_About this task:_ Take every line from the data that has the word "will" in it.

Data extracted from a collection
::::

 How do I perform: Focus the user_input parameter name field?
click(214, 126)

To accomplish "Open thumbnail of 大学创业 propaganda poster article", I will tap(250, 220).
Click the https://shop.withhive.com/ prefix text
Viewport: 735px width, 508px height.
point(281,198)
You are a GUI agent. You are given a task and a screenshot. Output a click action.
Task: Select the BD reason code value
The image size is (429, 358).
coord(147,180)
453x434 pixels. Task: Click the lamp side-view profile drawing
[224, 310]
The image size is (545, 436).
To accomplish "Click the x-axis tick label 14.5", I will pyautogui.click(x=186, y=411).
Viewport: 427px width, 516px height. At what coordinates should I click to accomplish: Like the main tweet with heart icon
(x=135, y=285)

::::

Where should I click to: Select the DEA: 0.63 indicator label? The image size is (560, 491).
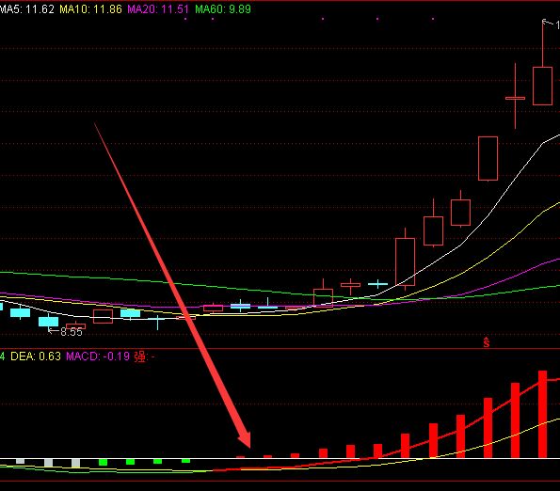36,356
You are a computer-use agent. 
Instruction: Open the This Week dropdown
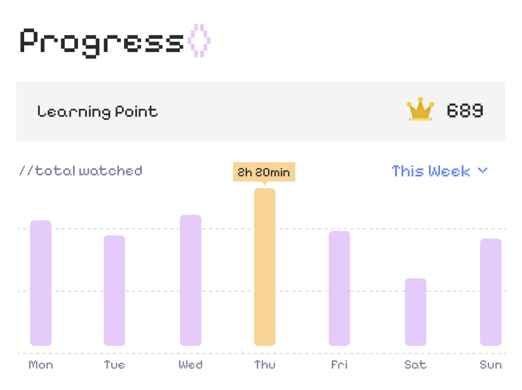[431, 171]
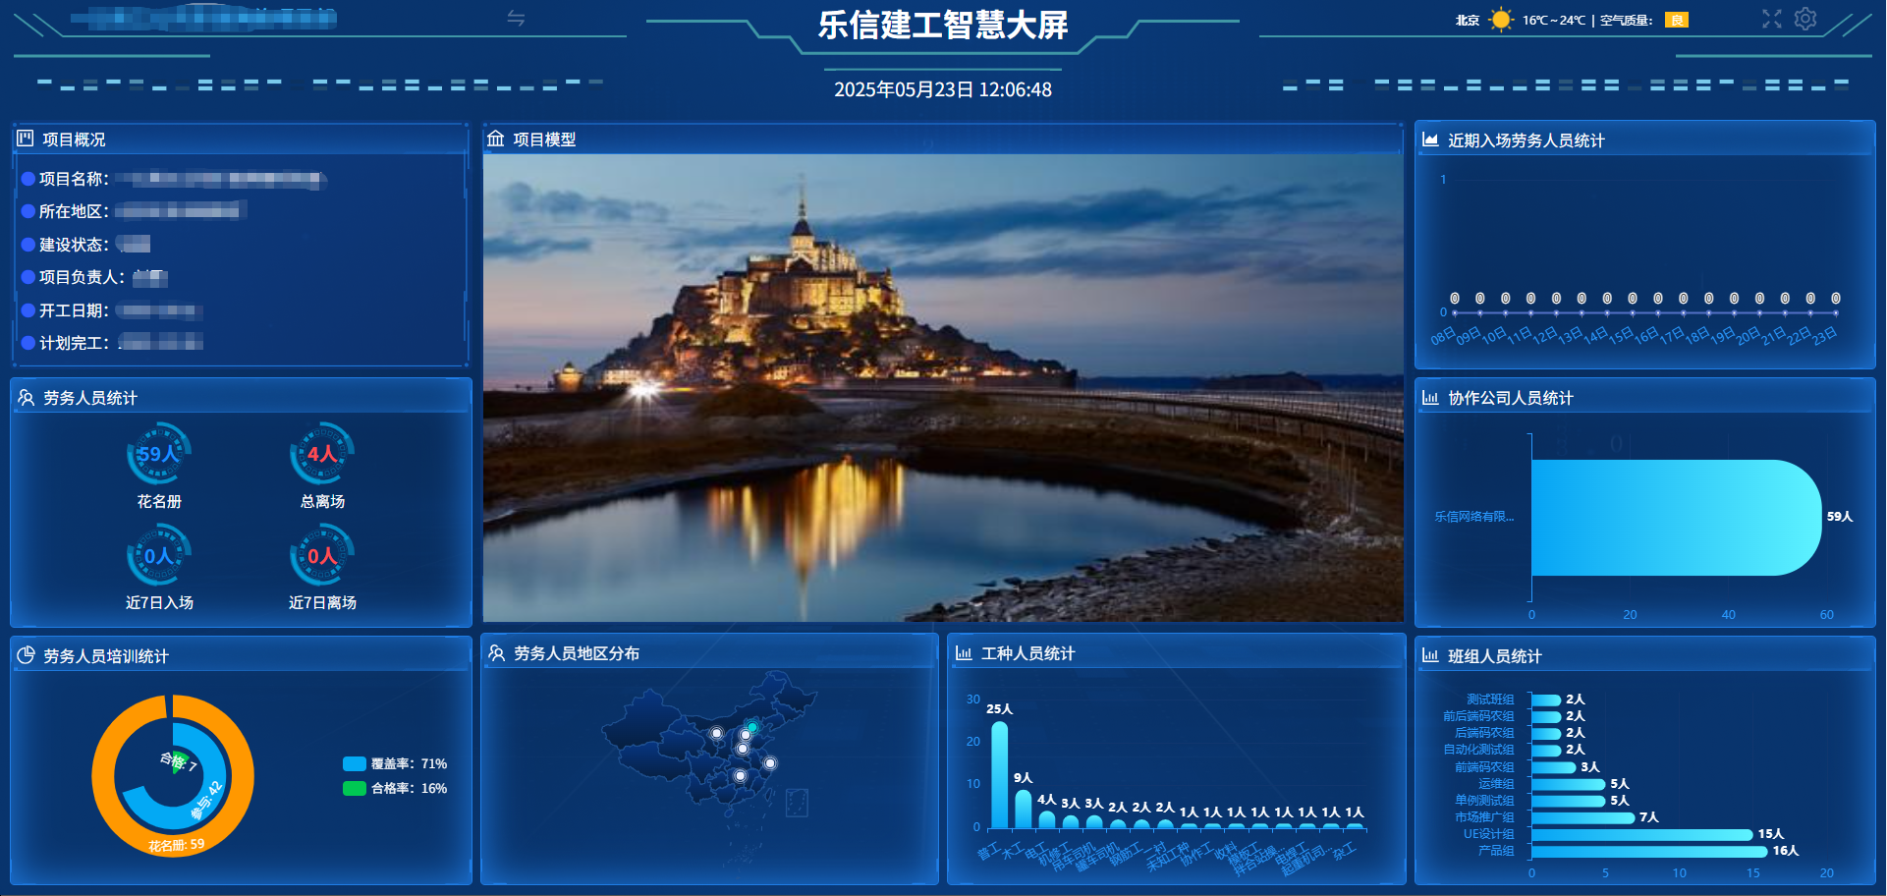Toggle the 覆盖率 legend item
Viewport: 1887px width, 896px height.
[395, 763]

::::

_Exercise response:_
To accomplish "Open thumbnail of 大学创业 propaganda poster article", I will tap(250, 220).
To accomplish "Click the x-axis tick label 14.5", I will pyautogui.click(x=186, y=411).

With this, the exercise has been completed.